Basically, anyone can come to heliskiing who can master challenging slopes in the ski area. Many companies offer programs especially for beginners. Beyond that, it’s worth checking your fitness a few weeks before the trip and building it up if necessary – the basics should be there.

Is there an age limit for heliskiing?

The average age of participants is around 50. This is also due to the fact that the fitness level required is not in the top sports range. Basically, heliskiing is suitable for all ages. Also for families, for whom some providers even offer special packages. The minimum age is usually 14 years, there are no upper limits.

Where do you go for heliskiing?

The biggest offer is in Canada, the motherland of heliskiing. In British Columbia, heliskiing was invented more than 50 years ago in its current form by CMH founder Hans Gmoser. Canadian Mountain Holiday (CMH) alone operates eleven lodges in British Columbia. In addition, there are other established operators such as Mike Wiegele, Selkirk Tangiers Helicopter Skiing, Last Frontier Heliskiing, Bella Coola Heliskiing, Northern Escape Heliskiing, Bearpaw Heliskiing, Great Canadian Heliskiing, RK Heliskiing and many more. But heliskiing is also available in the USA, Chile, Greenland, Iceland, Sweden, Norway, Georgia, Turkey and Kamchatka, the easternmost tip of Russia. The Himalayas in India are also a heliskiing destination.
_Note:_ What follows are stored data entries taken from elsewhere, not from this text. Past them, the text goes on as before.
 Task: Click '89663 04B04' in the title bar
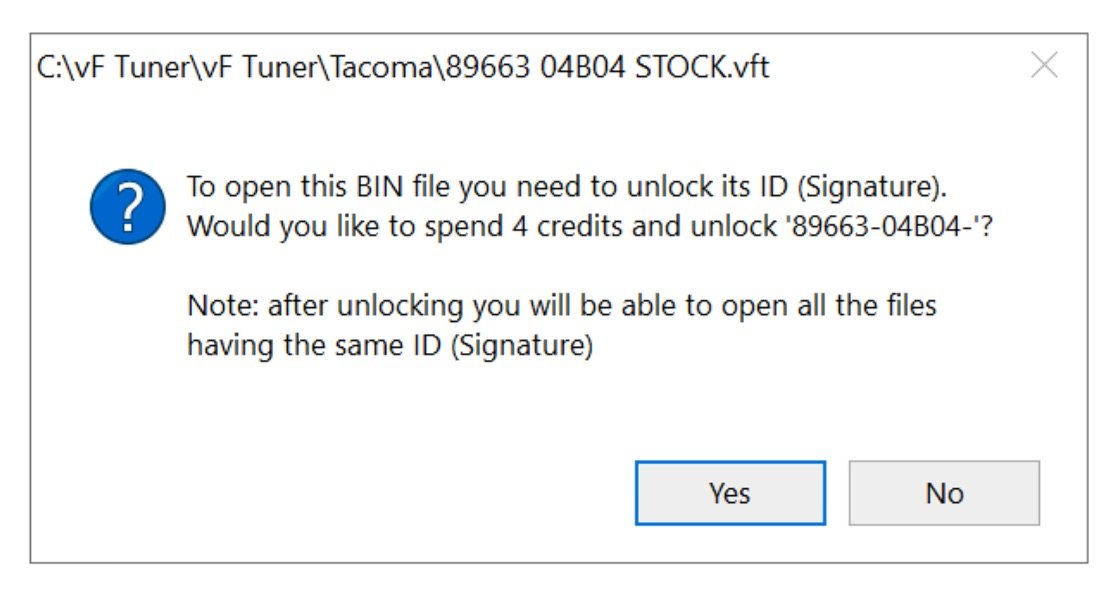pos(536,67)
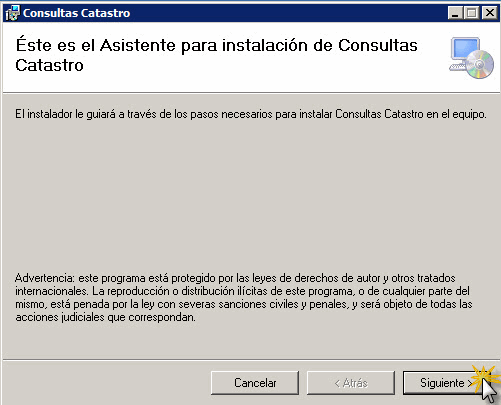Close the Consultas Catastro installer window
501x405 pixels.
(490, 13)
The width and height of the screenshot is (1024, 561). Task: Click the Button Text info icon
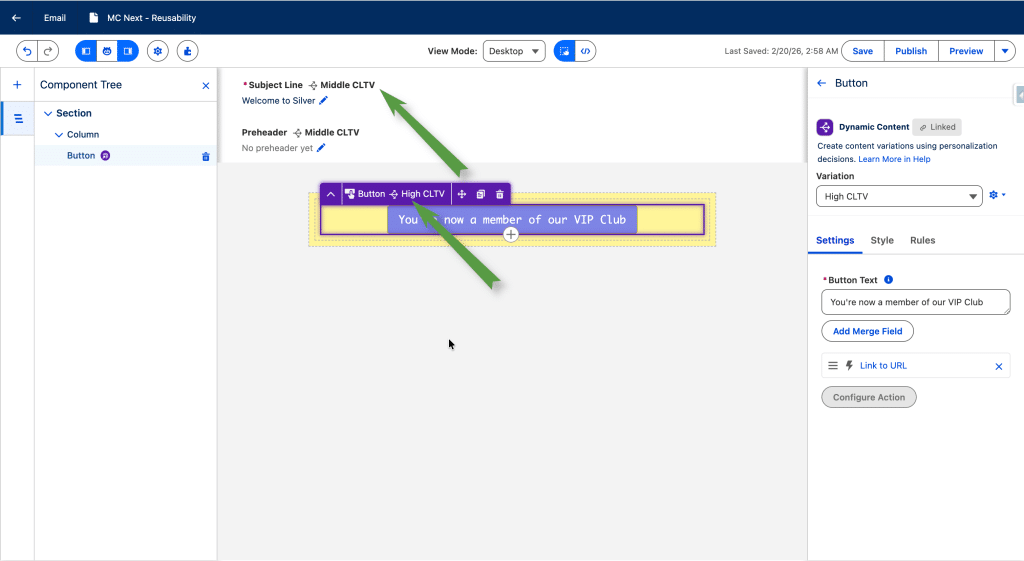889,280
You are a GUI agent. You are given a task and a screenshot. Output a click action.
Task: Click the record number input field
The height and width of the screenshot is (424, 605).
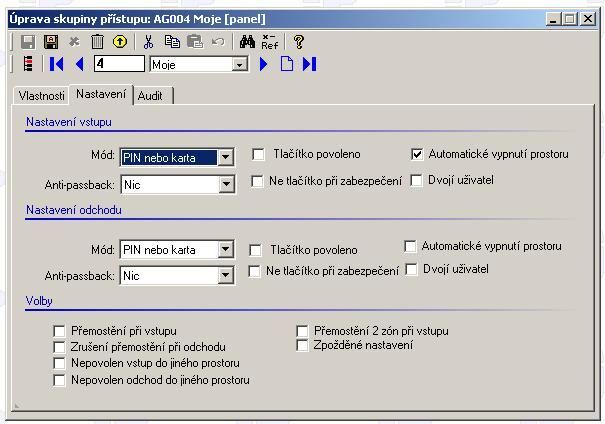(x=118, y=64)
Is the size of the heliski area important?

All heliski operators have exclusively staked ski areas. The size varies from the size of the ski area of the entire Trois Vallées (the largest ski area in the world) as the smallest heliski area, to the extent of the entire Swiss Alps as the largest area. With an average of just 20-30 people per week skiing this area, you can imagine that even the smallest heliski area in Canada has so many runs to offer that it would take many weeks to ski even close to all the runs multiple times.

However, size can become important when there is no snow for a long period of time, the avalanche danger is high in certain areas or the weather is bad. If this occurs, the terrain must be handled with care. Many slopes are then skied several times.

What does the typical heliski area look like?

There is no such thing as a typical heliski area. If you go to Chile, Alaska or Greenland, you will not find any treeskiing there, as everything is in alpine terrain. In Sweden and Norway, skiers and snowboarders can ski from a peak down to the seashore of a fjord. If it’s off to Kamchatka, winter sports enthusiasts curve on long volcanic slopes. But again, Canadian heliski areas offer the widest and most interesting range of terrain types. Although there are significant differences in the distribution of terrain types and the associated snow quality.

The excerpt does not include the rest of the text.